● Exercise requirements
Could you output all of the records below exactly as they appear?

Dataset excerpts
+ + + + + + +
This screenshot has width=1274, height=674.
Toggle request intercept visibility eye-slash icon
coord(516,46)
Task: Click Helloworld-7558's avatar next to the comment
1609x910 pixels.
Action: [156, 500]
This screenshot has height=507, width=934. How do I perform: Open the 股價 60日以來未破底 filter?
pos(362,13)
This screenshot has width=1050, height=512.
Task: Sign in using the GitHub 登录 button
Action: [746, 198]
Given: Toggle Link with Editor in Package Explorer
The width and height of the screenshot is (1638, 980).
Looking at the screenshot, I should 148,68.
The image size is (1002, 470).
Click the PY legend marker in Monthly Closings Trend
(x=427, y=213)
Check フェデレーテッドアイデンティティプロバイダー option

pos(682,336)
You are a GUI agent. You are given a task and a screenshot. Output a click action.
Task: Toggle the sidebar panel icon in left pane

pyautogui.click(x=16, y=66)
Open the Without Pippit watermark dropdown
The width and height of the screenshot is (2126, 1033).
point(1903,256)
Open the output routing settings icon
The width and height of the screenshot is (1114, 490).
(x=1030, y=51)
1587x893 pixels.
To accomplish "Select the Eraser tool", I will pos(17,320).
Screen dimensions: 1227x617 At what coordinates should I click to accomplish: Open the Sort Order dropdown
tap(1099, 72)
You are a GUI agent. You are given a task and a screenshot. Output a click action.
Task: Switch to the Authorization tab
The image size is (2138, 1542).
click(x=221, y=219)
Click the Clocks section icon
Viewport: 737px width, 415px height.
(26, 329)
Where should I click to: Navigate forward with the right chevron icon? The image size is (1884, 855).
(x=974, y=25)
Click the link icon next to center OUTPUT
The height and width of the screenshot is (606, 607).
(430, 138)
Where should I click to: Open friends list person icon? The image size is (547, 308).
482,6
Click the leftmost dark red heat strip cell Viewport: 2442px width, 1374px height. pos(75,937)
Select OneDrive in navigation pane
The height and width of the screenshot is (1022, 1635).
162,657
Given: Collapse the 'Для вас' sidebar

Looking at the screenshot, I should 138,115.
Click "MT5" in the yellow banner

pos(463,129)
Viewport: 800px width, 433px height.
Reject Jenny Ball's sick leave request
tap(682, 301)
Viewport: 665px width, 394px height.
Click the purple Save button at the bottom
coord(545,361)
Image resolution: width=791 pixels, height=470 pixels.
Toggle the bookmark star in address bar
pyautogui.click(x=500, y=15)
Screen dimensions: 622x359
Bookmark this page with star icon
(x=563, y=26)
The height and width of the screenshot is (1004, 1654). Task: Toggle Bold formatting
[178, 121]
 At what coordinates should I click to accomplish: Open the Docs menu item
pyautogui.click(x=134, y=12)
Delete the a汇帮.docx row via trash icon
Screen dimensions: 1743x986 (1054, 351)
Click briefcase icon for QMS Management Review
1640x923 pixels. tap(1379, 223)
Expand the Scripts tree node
+ + + + + + +
● Output of the exercise
This screenshot has width=1274, height=674.
Toggle request intercept visibility eye-slash icon
coord(516,46)
Task: Click Helloworld-7558's avatar next to the comment
1609x910 pixels.
Action: [156, 500]
This screenshot has height=507, width=934. How do I perform: Open the 股價 60日以來未破底 filter?
pos(362,13)
This screenshot has width=1050, height=512.
Task: Sign in using the GitHub 登录 button
Action: [746, 198]
Given: Toggle Link with Editor in Package Explorer
The width and height of the screenshot is (1638, 980).
Looking at the screenshot, I should 148,68.
The image size is (1002, 470).
Click the PY legend marker in Monthly Closings Trend
(x=427, y=213)
Check フェデレーテッドアイデンティティプロバイダー option

pos(682,336)
You are a GUI agent. You are given a task and a screenshot. Output a click action.
Task: Toggle the sidebar panel icon in left pane

pyautogui.click(x=16, y=66)
Open the Without Pippit watermark dropdown
The width and height of the screenshot is (2126, 1033).
point(1903,256)
Open the output routing settings icon
The width and height of the screenshot is (1114, 490).
(x=1030, y=51)
1587x893 pixels.
To accomplish "Select the Eraser tool", I will pos(17,320).
Screen dimensions: 1227x617 At what coordinates should I click to accomplish: Open the Sort Order dropdown
tap(1099, 72)
You are a GUI agent. You are given a task and a screenshot. Output a click action.
Task: Switch to the Authorization tab
The image size is (2138, 1542).
click(x=221, y=219)
Click the Clocks section icon
Viewport: 737px width, 415px height.
(26, 329)
Where should I click to: Navigate forward with the right chevron icon? The image size is (1884, 855).
(x=974, y=25)
Click the link icon next to center OUTPUT
The height and width of the screenshot is (606, 607).
(430, 138)
Where should I click to: Open friends list person icon? The image size is (547, 308).
482,6
Click the leftmost dark red heat strip cell Viewport: 2442px width, 1374px height. pos(75,937)
Select OneDrive in navigation pane
The height and width of the screenshot is (1022, 1635).
162,657
Given: Collapse the 'Для вас' sidebar

Looking at the screenshot, I should 138,115.
Click "MT5" in the yellow banner

pos(463,129)
Viewport: 800px width, 433px height.
Reject Jenny Ball's sick leave request
tap(682, 301)
Viewport: 665px width, 394px height.
Click the purple Save button at the bottom
coord(545,361)
Image resolution: width=791 pixels, height=470 pixels.
Toggle the bookmark star in address bar
pyautogui.click(x=500, y=15)
Screen dimensions: 622x359
Bookmark this page with star icon
(x=563, y=26)
The height and width of the screenshot is (1004, 1654). Task: Toggle Bold formatting
[178, 121]
 At what coordinates should I click to accomplish: Open the Docs menu item
pyautogui.click(x=134, y=12)
Delete the a汇帮.docx row via trash icon
Screen dimensions: 1743x986 (1054, 351)
Click briefcase icon for QMS Management Review
1640x923 pixels. tap(1379, 223)
Expand the Scripts tree node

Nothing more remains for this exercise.